__YOUR GOAL__: Set out the listing below as a Markdown table with the columns "No." and "Entry": one row per line, numbered in order, skipping any blank lines.

-------- DATA LISTING --------

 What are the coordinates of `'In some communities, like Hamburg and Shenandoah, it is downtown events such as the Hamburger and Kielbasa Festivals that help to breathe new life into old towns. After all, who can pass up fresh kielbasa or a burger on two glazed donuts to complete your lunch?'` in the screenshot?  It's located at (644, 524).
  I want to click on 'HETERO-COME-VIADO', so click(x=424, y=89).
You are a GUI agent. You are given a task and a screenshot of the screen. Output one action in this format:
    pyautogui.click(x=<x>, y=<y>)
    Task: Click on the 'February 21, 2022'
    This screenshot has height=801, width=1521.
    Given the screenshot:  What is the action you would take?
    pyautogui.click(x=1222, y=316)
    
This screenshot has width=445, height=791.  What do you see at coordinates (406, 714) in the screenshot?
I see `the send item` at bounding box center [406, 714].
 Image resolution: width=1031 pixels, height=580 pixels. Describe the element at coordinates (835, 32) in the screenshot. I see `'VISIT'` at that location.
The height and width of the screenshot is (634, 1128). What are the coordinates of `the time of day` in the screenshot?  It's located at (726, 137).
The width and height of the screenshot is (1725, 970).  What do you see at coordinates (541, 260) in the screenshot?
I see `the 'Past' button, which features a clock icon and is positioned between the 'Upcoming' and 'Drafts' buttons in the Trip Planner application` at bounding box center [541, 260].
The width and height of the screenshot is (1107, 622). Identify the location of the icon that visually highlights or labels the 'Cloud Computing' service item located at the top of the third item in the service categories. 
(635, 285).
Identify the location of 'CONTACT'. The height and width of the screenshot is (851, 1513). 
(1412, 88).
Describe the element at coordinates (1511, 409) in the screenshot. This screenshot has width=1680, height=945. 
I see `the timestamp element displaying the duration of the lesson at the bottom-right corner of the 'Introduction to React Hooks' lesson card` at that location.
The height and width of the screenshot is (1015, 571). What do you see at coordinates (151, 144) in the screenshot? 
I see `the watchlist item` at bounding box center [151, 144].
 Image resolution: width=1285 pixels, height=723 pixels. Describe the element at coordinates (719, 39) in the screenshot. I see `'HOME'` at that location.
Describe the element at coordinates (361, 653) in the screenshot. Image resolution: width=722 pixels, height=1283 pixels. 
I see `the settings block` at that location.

--------

__FINISHED TASK__:
| No. | Entry |
|---|---|
| 1 |  What are the coordinates of `'In some communities, like Hamburg and Shenandoah, it is downtown events such as the Hamburger and Kielbasa Festivals that help to breathe new life into old towns. After all, who can pass up fresh kielbasa or a burger on two glazed donuts to complete your lunch?'` in the screenshot?  It's located at (644, 524). |
| 2 |   I want to click on 'HETERO-COME-VIADO', so click(x=424, y=89). |
| 3 | You are a GUI agent. You are given a task and a screenshot of the screen. Output one action in this format: |
| 4 |     pyautogui.click(x=<x>, y=<y>) |
| 5 |     Task: Click on the 'February 21, 2022' |
| 6 |     This screenshot has height=801, width=1521. |
| 7 |     Given the screenshot:  What is the action you would take? |
| 8 |     pyautogui.click(x=1222, y=316) |
| 9 | This screenshot has width=445, height=791.  What do you see at coordinates (406, 714) in the screenshot? |
| 10 | I see `the send item` at bounding box center [406, 714]. |
| 11 |  Image resolution: width=1031 pixels, height=580 pixels. Describe the element at coordinates (835, 32) in the screenshot. I see `'VISIT'` at that location. |
| 12 | The height and width of the screenshot is (634, 1128). What are the coordinates of `the time of day` in the screenshot?  It's located at (726, 137). |
| 13 | The width and height of the screenshot is (1725, 970).  What do you see at coordinates (541, 260) in the screenshot? |
| 14 | I see `the 'Past' button, which features a clock icon and is positioned between the 'Upcoming' and 'Drafts' buttons in the Trip Planner application` at bounding box center [541, 260]. |
| 15 | The width and height of the screenshot is (1107, 622). Identify the location of the icon that visually highlights or labels the 'Cloud Computing' service item located at the top of the third item in the service categories.  |
| 16 | (635, 285). |
| 17 | Identify the location of 'CONTACT'. The height and width of the screenshot is (851, 1513).  |
| 18 | (1412, 88). |
| 19 | Describe the element at coordinates (1511, 409) in the screenshot. This screenshot has width=1680, height=945.  |
| 20 | I see `the timestamp element displaying the duration of the lesson at the bottom-right corner of the 'Introduction to React Hooks' lesson card` at that location. |
| 21 | The height and width of the screenshot is (1015, 571). What do you see at coordinates (151, 144) in the screenshot?  |
| 22 | I see `the watchlist item` at bounding box center [151, 144]. |
| 23 |  Image resolution: width=1285 pixels, height=723 pixels. Describe the element at coordinates (719, 39) in the screenshot. I see `'HOME'` at that location. |
| 24 | Describe the element at coordinates (361, 653) in the screenshot. Image resolution: width=722 pixels, height=1283 pixels.  |
| 25 | I see `the settings block` at that location. |